Based on our data, we can neither use insurance status to categorize individuals entering Medicare, nor accurately determine the impact of prior insurance status on care use during the first six months in the program. To discern how to best direct programs aimed at appropriate use, further research should examine usage over longer time periods and seek to determine whether usage levels stabilize and whether categories of use continue to differ across groups. Our analysis does not distinguish beneficiaries who are institutionalized from those who are community dwelling, or those whose disabilities are developmental from those whose disabilities are acquired. These important distinctions likely correlate with both health care consumption and level of State assistance.
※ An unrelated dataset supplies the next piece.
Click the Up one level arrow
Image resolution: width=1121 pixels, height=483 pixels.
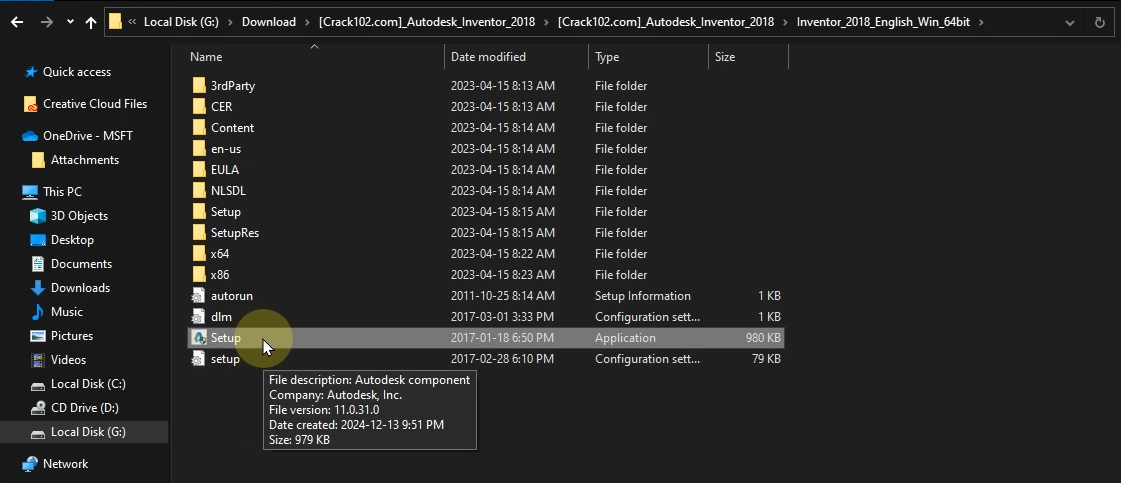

Most estimates suggest that disability rates among working-aged adults are rising. The growing number of people who receive Medicare benefits under the Social Security Administration disability program probably does reflect an actual increase in the population of disabled persons under age 65. However, there is no simple way to determine whether there is a change in the percentage of persons with disabilities who receive health care through the Medicare program.
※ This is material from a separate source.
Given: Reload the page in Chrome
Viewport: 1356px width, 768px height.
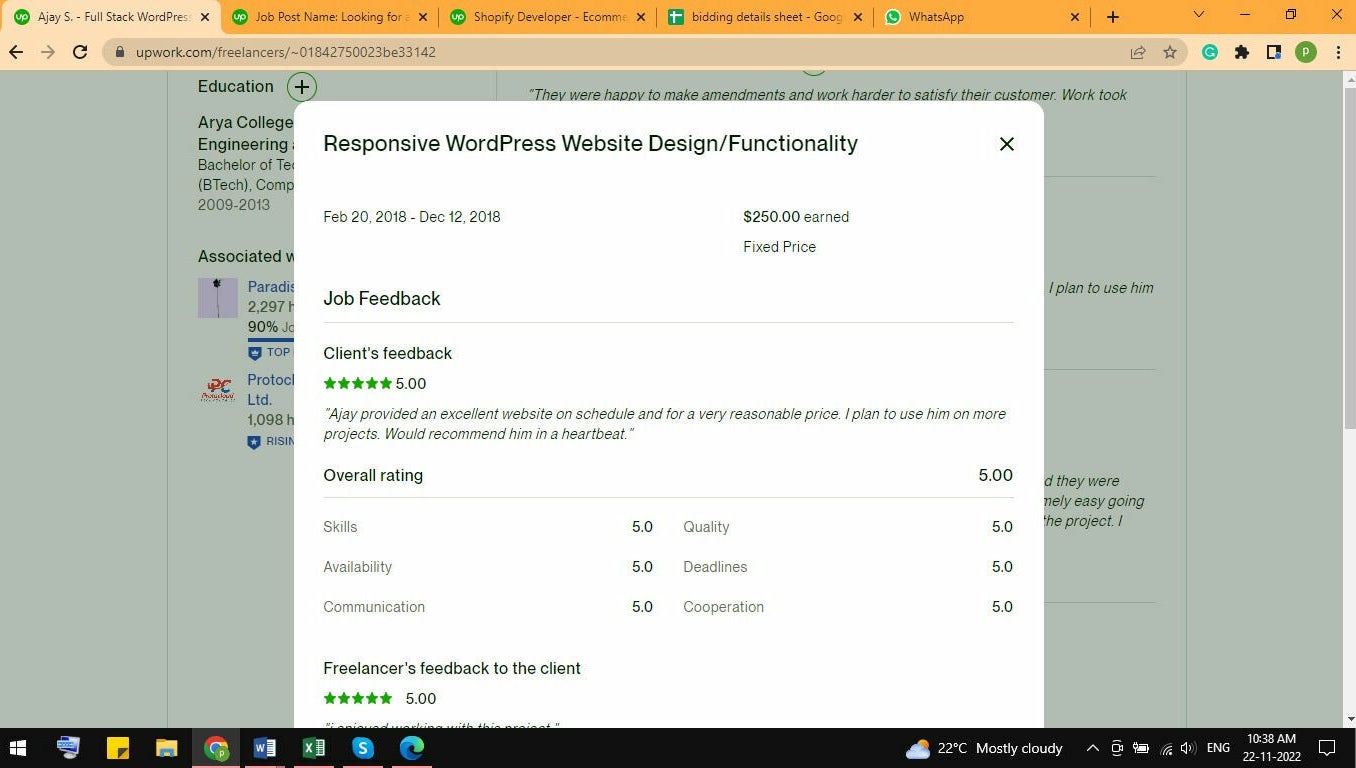Looking at the screenshot, I should (x=80, y=52).
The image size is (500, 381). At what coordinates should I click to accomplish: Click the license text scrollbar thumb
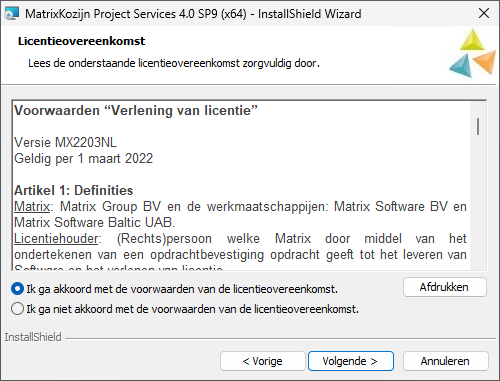tap(478, 126)
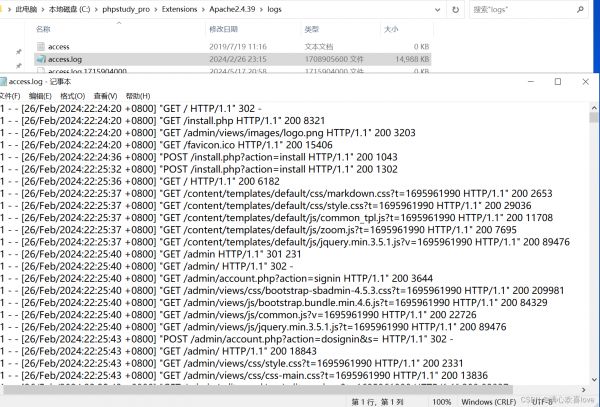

Pezzin and others suggest that the generosity of State Medicaid programs plays an important role in dual eligibility. Such examinations are beyond the scope of this report. We do, however, show considerable State variation in the percentage of newly disabled who receive State assistance. State Medicaid policy could affect Medicare disability enrollment in multiple ways. For example, increased generosity could include assistance with completing applications and thus lead to an increase in Medicare disability applications.
Alternatively, reduced State generosity would lead to an increased number of disabled people turning to the Social Security Administration and Medicare for support. Monitoring trends in disability and program enrollment will be necessary to determine the impact of State generosity in these realms and to identify differences in how States and individuals use State support for Medicare benefits.
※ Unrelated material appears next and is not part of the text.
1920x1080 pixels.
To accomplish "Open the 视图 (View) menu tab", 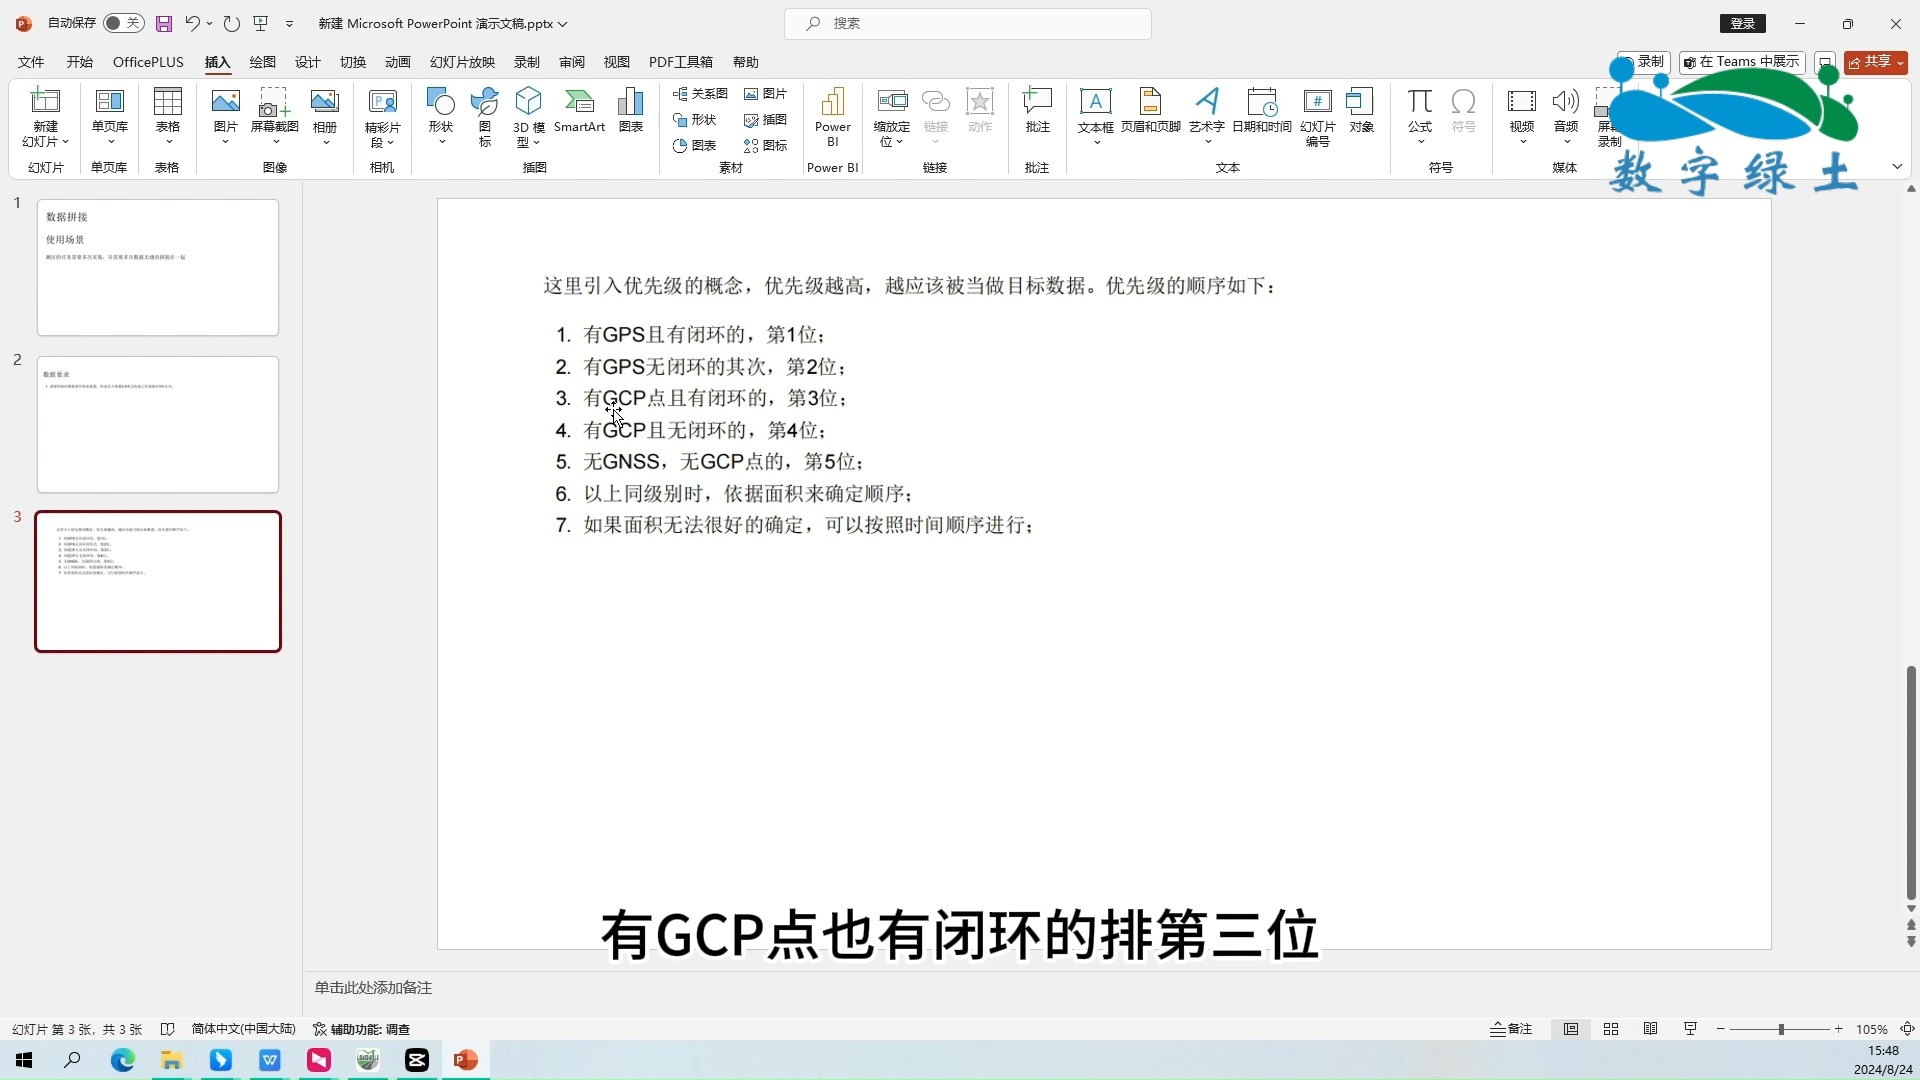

Our findings suggest that health care usage in the first six months of Medicare enrollment varies significantly across categories of State support. In particular, new enrollees who qualify for assistance with copayments and/or deductibles but who do not receive full Medicaid benefits for at least part of the six-month period are particularly high users of health care. This pattern is consistent with the reality of pent up demand for health care in this group. We were intrigued to find that the greatest health care need is not among full Medicaid enrollees--who presumably have the greatest health problems--but rather among poor individuals who receive financial assistance for Medicare premiums and copayments. This analysis serves as a reminder that broad groupings of disabled persons obscure important distinctions. Future research is needed to examine the nature and persistence of the patterns we have identified. If these initial distinctions among groups persist beyond the first six months, they would point to potential opportunities for focused outreach during the early enrollment period in Medicare.